Provided records |
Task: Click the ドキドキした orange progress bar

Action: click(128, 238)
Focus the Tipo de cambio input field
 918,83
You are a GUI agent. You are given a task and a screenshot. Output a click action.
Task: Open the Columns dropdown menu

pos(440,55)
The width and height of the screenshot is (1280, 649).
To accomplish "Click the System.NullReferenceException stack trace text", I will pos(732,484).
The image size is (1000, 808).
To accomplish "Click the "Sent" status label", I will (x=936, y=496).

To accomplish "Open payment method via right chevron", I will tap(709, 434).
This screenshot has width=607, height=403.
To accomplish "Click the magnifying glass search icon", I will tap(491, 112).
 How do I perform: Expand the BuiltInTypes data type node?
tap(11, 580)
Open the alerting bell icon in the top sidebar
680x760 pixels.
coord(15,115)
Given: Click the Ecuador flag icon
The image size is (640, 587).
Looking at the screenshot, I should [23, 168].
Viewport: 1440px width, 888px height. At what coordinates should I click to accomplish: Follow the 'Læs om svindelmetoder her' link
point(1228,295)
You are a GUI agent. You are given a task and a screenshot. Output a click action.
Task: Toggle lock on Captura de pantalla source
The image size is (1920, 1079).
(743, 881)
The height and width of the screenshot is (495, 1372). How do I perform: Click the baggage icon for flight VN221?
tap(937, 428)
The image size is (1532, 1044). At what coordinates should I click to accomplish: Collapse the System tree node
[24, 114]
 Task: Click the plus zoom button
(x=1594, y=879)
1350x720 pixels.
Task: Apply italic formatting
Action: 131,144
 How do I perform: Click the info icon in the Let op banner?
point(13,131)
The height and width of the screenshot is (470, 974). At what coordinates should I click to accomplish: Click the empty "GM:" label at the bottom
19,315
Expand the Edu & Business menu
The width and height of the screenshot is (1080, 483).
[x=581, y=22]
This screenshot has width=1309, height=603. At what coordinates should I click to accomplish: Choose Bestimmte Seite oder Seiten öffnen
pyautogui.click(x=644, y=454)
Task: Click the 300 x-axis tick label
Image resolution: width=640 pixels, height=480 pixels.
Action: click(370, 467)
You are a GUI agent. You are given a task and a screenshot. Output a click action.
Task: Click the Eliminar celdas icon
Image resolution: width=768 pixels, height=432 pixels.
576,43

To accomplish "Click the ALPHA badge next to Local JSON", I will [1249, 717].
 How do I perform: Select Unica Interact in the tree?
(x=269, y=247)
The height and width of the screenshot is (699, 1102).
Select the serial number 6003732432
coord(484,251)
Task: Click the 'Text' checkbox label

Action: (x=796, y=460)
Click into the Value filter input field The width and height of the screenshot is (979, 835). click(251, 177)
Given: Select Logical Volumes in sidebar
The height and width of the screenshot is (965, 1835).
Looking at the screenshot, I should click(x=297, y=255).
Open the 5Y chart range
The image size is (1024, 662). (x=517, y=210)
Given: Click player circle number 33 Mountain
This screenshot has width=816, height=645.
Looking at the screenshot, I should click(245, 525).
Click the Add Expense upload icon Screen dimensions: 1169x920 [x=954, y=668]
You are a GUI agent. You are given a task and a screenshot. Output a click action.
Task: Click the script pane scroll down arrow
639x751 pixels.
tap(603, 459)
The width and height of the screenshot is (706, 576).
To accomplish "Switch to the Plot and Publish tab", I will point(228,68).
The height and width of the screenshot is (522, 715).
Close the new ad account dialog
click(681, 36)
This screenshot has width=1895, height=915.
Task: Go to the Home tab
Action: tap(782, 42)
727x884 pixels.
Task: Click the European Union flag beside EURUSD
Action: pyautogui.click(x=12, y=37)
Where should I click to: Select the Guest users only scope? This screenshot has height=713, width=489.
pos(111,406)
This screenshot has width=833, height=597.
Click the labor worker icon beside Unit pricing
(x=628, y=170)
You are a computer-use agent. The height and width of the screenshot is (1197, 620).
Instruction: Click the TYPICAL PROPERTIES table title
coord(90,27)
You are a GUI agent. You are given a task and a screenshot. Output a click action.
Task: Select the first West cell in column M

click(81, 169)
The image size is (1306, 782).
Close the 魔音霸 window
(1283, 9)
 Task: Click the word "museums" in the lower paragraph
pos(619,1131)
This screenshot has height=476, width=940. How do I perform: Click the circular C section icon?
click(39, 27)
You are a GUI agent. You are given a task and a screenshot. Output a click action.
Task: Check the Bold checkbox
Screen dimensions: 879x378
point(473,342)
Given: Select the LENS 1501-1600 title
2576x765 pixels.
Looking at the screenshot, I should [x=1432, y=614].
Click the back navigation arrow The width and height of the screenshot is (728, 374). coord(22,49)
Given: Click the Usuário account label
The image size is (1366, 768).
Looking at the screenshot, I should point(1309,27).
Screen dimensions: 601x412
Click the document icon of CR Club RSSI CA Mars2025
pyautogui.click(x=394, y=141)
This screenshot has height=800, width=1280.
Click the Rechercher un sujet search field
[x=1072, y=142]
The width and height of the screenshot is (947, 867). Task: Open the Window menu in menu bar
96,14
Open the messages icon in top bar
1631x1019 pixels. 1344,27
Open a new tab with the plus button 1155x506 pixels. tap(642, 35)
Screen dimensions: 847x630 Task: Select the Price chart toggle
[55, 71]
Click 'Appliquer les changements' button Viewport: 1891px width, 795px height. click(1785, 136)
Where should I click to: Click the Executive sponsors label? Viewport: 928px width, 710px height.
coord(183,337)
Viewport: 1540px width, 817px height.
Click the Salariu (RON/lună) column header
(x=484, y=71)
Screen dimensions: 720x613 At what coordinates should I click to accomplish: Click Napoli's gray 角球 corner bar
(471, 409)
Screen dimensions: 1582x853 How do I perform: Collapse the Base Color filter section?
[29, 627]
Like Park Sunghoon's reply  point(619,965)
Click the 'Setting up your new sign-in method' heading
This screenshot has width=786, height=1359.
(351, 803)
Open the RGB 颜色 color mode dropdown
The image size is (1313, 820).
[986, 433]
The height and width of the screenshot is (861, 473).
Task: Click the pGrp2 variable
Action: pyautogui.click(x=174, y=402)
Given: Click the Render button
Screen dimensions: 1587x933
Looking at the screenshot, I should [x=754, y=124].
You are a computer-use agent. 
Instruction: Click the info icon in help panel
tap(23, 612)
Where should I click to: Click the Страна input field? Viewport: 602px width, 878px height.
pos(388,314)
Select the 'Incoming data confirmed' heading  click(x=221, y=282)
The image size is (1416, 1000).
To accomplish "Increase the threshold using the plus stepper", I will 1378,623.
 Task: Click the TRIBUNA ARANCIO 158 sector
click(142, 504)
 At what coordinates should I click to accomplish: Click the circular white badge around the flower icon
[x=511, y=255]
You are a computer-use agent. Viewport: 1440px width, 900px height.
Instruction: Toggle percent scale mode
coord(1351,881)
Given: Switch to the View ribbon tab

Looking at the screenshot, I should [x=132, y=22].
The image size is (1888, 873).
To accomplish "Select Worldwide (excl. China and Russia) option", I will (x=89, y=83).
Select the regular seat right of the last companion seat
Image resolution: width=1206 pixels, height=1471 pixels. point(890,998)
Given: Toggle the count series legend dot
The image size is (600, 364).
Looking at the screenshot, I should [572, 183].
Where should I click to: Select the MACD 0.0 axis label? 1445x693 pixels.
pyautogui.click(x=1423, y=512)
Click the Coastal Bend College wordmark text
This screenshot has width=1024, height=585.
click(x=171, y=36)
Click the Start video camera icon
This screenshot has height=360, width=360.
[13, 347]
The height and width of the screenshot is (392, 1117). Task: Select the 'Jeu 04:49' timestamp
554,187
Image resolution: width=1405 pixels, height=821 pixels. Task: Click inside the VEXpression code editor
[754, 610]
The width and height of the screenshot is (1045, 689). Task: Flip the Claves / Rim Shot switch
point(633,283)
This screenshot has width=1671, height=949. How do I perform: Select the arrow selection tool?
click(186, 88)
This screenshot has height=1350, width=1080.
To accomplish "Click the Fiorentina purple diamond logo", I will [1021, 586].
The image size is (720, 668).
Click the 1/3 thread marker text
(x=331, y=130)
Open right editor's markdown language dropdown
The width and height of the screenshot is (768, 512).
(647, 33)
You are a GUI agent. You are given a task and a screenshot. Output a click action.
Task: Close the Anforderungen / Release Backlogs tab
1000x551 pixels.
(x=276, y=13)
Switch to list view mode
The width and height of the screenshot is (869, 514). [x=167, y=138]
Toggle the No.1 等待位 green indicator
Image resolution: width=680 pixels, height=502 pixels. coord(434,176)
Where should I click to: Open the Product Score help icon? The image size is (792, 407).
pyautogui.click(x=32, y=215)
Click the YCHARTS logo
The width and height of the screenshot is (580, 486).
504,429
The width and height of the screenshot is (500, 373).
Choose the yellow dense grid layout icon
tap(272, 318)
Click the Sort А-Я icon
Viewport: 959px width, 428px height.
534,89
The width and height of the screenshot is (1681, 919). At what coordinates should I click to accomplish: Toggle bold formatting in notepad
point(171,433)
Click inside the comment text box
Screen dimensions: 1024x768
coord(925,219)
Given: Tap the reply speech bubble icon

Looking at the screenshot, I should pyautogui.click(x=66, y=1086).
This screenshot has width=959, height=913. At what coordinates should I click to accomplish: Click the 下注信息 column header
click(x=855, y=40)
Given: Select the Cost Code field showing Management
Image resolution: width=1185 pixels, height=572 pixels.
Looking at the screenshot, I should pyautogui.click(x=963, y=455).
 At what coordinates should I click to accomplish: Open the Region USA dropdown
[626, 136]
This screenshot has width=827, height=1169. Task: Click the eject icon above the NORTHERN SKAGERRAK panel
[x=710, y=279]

Exercise brief | Provide only the number of lines above that contain the word "computer".

Solution for this problem | 3